Acid spill prompts highway closure, environmental concerns in B.C.
July 11, 2011
CLEARWATER, B.C. -- Weekend travellers ended up camping on the highway rather than at the campground yesterday, after an accident on a major B.C. highway caused a dangerous acid spill, halting traffic for hours.
CLEARWATER, B.C. — Weekend travellers ended up camping on the highway rather than at the campground yesterday, after an accident on a major B.C. highway caused a dangerous acid spill, halting traffic for hours.
According to a report from The Province, a late-morning collision on Sunday between a tanker and minivan on Highway 5 north of Clearwater caused anywhere from 3,785 to 7,570 litres of hydrochloric and phosphoric acid to be spewed from the ruptured tanker. The acids are typically used in pulp mills and highly toxic, according to the report, prompting a hazardous materials team and provincial environment ministry and emergency program officials to arrive on scene to contain the spill. The Province noted that there is a concern about soil contamination surrounding the site, but that no rivers or underground pipelines have been affected.

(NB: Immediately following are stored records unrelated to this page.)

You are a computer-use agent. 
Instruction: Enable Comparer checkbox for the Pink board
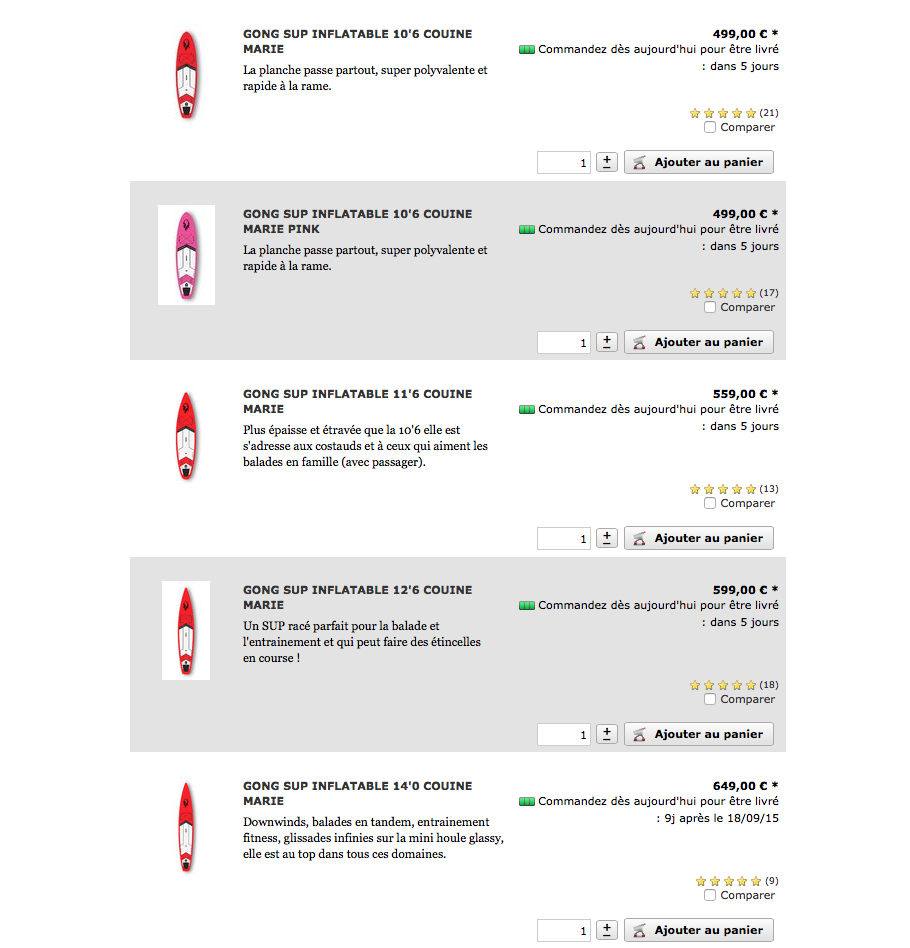click(x=710, y=308)
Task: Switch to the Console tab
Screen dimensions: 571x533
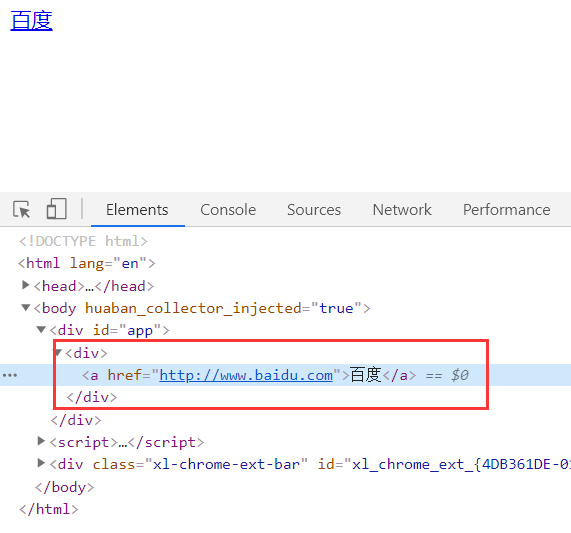Action: [x=228, y=210]
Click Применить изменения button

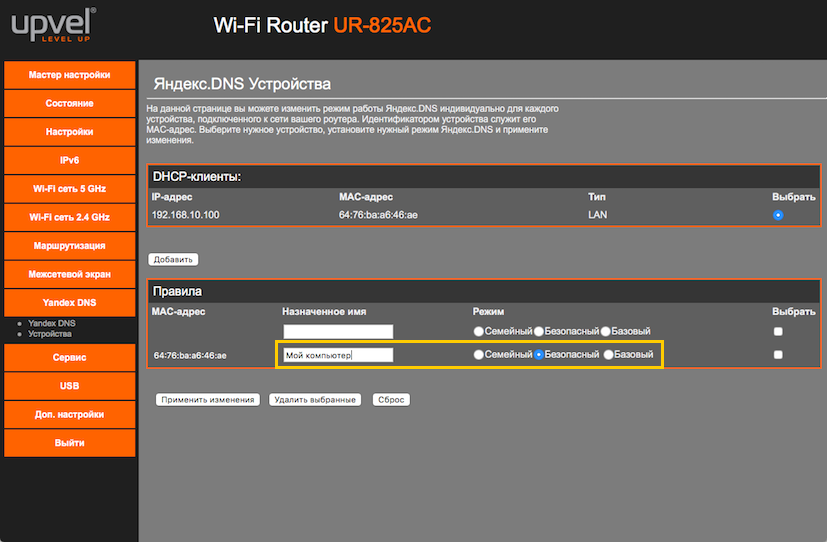pyautogui.click(x=208, y=400)
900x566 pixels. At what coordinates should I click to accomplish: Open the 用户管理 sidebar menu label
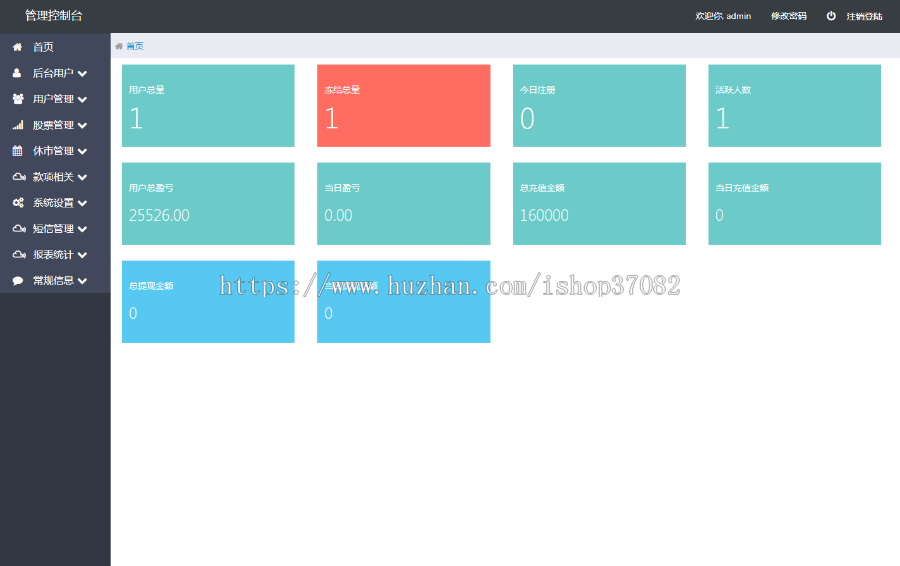(x=53, y=99)
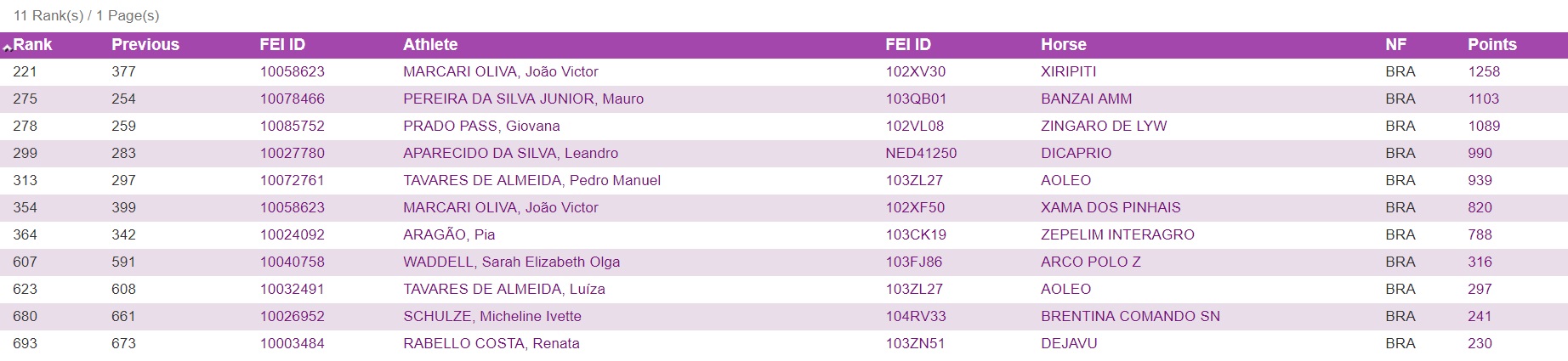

Vehicles were lined up for hours in the afternoon, with some cars eventually setting up camp by the side of the road by evening. As of this morning, drivebc.ca, which gives up-to-date information on the province’s highways, did not note any closures on Highway 5 relating to the spill.
The tractor unit driver was not injured in the crash, while the minivan’s two occupants escaped with minor and more serious injuries, though none were life-threatening.